Addressing a question on resistance to the treatment from the medical industry, DeSantis quipped that even Dr. Anthony Fauci had admitted the treatment was effective. He said he wasn’t sure why there was resistance to talk about treatments, but said people needed to know the truth so they could make their own decisions.

“I think there’s always kind of been, a part of this, where they would tell the public what they thought would lead to the behavior that they wanted to see,” DeSantis said. “I think there was some concern that if you told people there was treatment that could be effective that that would cause them not to seek vaccination. Of course, that’s not the message, this is not in lieu of, this is in addition to, but I do think that for whatever reason, there has been some resistance.”

The governor said he thought that if the monoclonal antibodies had been promoted earlier, more lives could have been saved.

Questions shifted to recently passed law HB 1, named Combating Public Disorder and colloquially referred to as the anti-rioting bill, which is currently facing a battle in court.

“It did two basic things,” DeSantis said. “One is it said to the people of Florida that if a local government tries to defund law enforcement, we at the state are going to make sure to block that, we are not going to let the police be defunded in Florida. If you look where that’s happened throughout this country, it’s been disastrous with the crime that is totally spiking out of control. So you’ve gotta stand by law enforcement. The other component that was really significant is, really serious penalties for folks who are engaged in violent assemblies and any type of mob violence.”
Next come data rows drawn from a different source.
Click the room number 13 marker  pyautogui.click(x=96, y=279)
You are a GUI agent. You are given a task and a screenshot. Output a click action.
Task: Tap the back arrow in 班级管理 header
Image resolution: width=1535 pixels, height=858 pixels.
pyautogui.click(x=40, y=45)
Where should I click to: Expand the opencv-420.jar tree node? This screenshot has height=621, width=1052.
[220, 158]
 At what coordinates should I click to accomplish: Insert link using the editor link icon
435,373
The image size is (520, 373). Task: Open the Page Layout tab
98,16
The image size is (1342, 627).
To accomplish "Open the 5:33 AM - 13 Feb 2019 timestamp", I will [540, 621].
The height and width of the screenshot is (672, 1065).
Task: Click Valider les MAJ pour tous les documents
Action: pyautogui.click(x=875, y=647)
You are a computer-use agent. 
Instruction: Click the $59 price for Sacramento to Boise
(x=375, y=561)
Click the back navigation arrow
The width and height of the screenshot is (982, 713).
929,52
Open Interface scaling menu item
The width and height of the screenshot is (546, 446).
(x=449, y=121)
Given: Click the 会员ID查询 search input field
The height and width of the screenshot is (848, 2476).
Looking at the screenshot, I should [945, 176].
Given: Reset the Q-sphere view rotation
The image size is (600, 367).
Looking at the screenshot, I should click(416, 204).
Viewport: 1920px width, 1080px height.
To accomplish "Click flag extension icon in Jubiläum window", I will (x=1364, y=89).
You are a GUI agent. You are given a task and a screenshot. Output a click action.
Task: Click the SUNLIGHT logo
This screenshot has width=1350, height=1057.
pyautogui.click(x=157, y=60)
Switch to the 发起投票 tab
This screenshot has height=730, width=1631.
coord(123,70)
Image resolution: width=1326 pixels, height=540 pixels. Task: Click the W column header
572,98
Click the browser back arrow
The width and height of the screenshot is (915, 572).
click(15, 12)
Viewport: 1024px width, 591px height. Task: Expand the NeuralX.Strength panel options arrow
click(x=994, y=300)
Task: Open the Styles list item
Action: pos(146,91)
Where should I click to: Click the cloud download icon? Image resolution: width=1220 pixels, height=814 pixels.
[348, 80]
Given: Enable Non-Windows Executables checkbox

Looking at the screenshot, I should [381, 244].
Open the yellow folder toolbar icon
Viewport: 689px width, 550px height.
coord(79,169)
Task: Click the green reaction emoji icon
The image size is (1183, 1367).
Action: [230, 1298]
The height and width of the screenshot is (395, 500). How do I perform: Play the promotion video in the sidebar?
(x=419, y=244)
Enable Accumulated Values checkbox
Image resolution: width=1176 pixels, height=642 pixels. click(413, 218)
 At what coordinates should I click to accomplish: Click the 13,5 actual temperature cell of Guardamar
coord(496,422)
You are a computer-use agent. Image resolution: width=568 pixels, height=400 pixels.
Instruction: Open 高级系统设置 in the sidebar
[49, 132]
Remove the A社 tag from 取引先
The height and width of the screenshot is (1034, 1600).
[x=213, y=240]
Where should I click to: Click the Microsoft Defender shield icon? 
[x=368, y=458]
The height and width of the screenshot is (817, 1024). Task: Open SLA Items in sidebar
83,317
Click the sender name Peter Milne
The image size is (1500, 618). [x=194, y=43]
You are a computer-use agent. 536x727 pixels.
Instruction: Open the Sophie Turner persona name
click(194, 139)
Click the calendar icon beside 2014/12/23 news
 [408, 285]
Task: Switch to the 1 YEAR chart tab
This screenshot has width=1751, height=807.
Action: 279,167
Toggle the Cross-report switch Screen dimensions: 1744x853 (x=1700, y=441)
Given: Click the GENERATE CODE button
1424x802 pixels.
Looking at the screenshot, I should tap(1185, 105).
The governor compared the law’s effects to what he called the mob violence in Portland, saying that they only give you a slap on the wrist and put you back on the street, but in Florida “you’re going to see the inside of a jail cell.”

Switching gears to talk about mask mandates and the delta variant, DeSantis mentioned a recent study by the American Academy of Pediatrics which found no evidence of a worse impact on kids by delta than previous versions of COVID-19, mentioning the stable positivity rate of COVID-19 among kids coming in at about 1.3% and warning about respiratory synctial virus (RSV).

“The data is pretty clear. We have not seen any difference in terms of the proportion, in terms of hospitalizations or mortality,” DeSantis said. “I think that is something that’s important to point out.”

Still, while the proportion of pediatric cases remains stable, the number of cases overall have increased. The most recent state report on COVID-19 numbers, a weekly tally, showed 151,760 new cases from Aug. 20 to Aug. 26.

Additionally, the Department of Health’s report showed that COVID-19 cases among Florida’s children were increasing, and that it was the only age group where the positivity rate had gone up, rising 30% compared to the previous week’s report.